納戸の桐たんすを開け閉めして、テーブルクロスに使えそうな布を探してくれる左手薬指には、細かな傷がたくさんついて静かに光る指輪があった。遥は憧れのまなざしで見る。
「ミコ叔母さんの結婚指輪、素敵」
ミコ叔母さんは言われて初めて気づいたように自分の指輪を見る。
「こんな指輪一つでも、最後の切り札かしらね。なかなか効果があるわよ」
「切り札?」
「そう。呉越同舟、順風満帆な日ばかりじゃなくて、風が吹かない日も、あらしの日もあるけど、この舟から飛び降りようかどうしようか、海に身を投げようか、相手を突き落としてやろうか。考えることがあっても、まぁもう少し踏みとどまろうかしらって、ね」
「あーん……、結婚って、ホラーとサスペンスなのーん……」
ミコ叔母さんは声を立てて笑った。
「遥ちゃんはまだ若いし、何もかもこれからでしょ。いろんな人の生き方を見て、ゆっくり考えるといいわ」
「うん。……遥ちゃん、まだ結婚は早いのかしらん?」
「決意したときがタイミングでしょうから、早いも遅いもないとは思うけど、焦る必要はないと思うわ。遥ちゃんはまだ十七歳でしょう? 結婚は十八歳からだわ」
「あいあま、せぶんてぃーん……。まだ結婚できないのーん……」
遥の俯く姿を見て、ミコ叔母さんは笑った。
「遥ちゃんの人生はこれからよっ! 私なんて遥ちゃんの三倍くらい生きてるけど、まだまだこれからって思ってるわ」
ぽんぽんっと背中を叩かれ、更紗の帯をダイニングテーブルに運んだ。
「あーん、一気にエスニックなフインキなのーん! インド人もびっくりーん!」
さすがに更紗の帯にカレーをくっつけるのはしのびなく、上から透明なビニールのテーブルクロスを掛けていると、ミコ叔母さんはハンドバッグを手に立ち上がった。
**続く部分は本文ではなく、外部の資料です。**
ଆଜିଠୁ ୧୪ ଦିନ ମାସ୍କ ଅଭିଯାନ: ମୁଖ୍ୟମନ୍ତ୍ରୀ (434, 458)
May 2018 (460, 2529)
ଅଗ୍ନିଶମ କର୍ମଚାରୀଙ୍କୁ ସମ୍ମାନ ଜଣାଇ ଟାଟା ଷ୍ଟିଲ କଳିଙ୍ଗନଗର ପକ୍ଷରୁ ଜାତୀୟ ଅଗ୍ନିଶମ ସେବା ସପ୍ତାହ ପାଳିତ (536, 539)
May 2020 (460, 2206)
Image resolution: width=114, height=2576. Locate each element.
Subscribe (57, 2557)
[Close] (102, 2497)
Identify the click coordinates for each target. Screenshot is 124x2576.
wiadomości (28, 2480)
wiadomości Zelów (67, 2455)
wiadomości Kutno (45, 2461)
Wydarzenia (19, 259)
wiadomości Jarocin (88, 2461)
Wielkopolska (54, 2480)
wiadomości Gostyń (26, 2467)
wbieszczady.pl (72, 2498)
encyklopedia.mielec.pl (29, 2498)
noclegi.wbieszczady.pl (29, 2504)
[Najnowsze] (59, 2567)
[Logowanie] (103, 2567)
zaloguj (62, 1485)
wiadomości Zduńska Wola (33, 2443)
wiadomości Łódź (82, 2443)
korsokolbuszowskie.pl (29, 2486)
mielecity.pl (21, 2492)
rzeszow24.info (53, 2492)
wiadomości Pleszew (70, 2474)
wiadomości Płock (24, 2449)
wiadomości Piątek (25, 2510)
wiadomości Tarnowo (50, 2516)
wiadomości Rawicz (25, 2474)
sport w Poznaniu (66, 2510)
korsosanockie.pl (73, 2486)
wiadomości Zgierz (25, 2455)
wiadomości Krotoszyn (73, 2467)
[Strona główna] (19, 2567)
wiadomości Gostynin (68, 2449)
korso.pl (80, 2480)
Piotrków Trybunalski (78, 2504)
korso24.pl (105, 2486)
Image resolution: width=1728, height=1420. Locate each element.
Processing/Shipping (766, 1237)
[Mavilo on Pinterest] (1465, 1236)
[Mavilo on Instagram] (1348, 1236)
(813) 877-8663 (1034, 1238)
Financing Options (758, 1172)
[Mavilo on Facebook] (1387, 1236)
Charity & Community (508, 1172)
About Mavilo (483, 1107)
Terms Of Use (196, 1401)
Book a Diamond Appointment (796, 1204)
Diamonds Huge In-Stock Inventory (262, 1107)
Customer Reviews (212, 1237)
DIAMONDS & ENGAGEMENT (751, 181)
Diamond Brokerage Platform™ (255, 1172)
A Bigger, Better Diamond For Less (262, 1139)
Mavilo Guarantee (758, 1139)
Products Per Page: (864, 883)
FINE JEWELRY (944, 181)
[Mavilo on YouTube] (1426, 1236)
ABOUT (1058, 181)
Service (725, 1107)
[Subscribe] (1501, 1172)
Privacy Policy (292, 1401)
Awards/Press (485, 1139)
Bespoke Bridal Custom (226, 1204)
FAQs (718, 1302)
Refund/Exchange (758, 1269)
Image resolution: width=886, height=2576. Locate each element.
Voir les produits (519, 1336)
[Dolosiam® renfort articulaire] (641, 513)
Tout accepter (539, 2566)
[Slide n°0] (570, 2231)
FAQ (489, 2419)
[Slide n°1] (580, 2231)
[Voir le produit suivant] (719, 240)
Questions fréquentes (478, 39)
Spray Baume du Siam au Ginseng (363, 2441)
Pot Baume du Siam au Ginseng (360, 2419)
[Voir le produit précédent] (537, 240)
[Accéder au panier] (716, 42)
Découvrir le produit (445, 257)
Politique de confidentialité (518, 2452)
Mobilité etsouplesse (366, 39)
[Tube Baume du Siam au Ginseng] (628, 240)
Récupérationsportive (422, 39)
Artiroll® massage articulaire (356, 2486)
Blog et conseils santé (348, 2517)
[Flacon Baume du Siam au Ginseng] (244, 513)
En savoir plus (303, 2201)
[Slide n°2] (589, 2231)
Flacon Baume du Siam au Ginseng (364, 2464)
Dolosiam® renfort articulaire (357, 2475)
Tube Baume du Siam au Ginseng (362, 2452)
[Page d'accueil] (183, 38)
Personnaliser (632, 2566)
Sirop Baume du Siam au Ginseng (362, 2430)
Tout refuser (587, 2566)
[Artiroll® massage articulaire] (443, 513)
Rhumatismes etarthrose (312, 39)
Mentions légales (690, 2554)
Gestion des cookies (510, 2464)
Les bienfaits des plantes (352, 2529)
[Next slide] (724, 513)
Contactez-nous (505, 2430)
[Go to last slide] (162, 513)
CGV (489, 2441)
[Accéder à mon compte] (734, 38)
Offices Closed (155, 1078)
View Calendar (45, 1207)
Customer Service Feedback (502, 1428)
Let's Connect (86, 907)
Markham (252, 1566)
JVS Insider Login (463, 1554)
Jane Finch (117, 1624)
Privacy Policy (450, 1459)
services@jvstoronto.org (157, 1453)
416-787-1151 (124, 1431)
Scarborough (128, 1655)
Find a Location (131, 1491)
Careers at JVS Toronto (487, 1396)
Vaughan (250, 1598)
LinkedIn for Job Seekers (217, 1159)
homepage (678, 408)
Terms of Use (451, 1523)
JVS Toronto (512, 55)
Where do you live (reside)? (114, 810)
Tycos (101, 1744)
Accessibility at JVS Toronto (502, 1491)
「それでは、楽しいパーティーを! 少ししかお手伝いできなくて、ごめんなさいね」
遥と稜而に手を振って、あっという間に茶室へ行ってしまった。
「遥も光らない結婚指輪がいいな……」
稜而の隣でサラダを作りながら呟き、稜而の視線を感じてぶんぶんと頭を振った。
「ち、違うの。ええと、ミコ叔母さんのピカピカじゃない指輪が素敵だったから、そう思っただけ。ええと、あの……。違うの、違うの、よー。は、遥ちゃんってば、夢見る王子様だから、その……、やーん……! やーん、なのーん!」
次から次へ手早にレタスをちぎり、さらに猛スピードでニンジンを千切りにした。その様子を見て、稜而は片頬を上げる。
「ま、そういうことは、いずれな。恋愛と違って、具体的にクリアしなければいけない問題が出てくるから、キーパーソンの反応を見たり、根回しをしたり、時機を見る必要もあって、すぐにとは言えないから」
稜而は鍋の中を覗き込みながら、当たり前のことのように言った。
「稜而、遥ちゃんと結婚するつもり、なのん?」
「時機が来れば。遥が大人になるのも待つし、俺も足場を固めるまで待たせると思うけど。遥がそれでもよかったら」
「ひゃーん……、どーしよー……」
「返事は焦らなくていい。でも遥をほかの奴に渡す気はないから、そのつもりで」
「う、うん。……抱きつきたいのーん……」
「いいよ」
稜而はレードルから手を離し、遥に向かって両手を広げた。
「あーん、稜而ぃ……!」
ぱふん、と胸に飛び込み、その身体を稜而はしっかり抱き締めて、遥の髪に顔をうずめた。
「好きだ、遥」
「う、うん……。は、遥も……、好き、よ、稜而のこと」
「よかった。両思いだ」
稜而は遥の後頭部を撫でた。
「りょ、りょーおもい、なのん……」
遥は稜而の背中におそるおそる手を回し、稜而の頸動脈に遥のこめかみが触れて、そのテンポの速さを感じ取った。
「稜而も遥もドキドキ……」
稜而に鼻先で突き上げられて催促され、顔を向けてキスしようとした瞬間、遥の携帯が鳴動した。
「あ! バス停まで迎えに行かなきゃ!」
離れようとした遥を、稜而は抱き締め、顎をとらえてしっかり唇を重ねた。
「浮気なんかさせないからな?」
「稜而もねっ!」
二人は額をごっつんことくっつけあって笑った。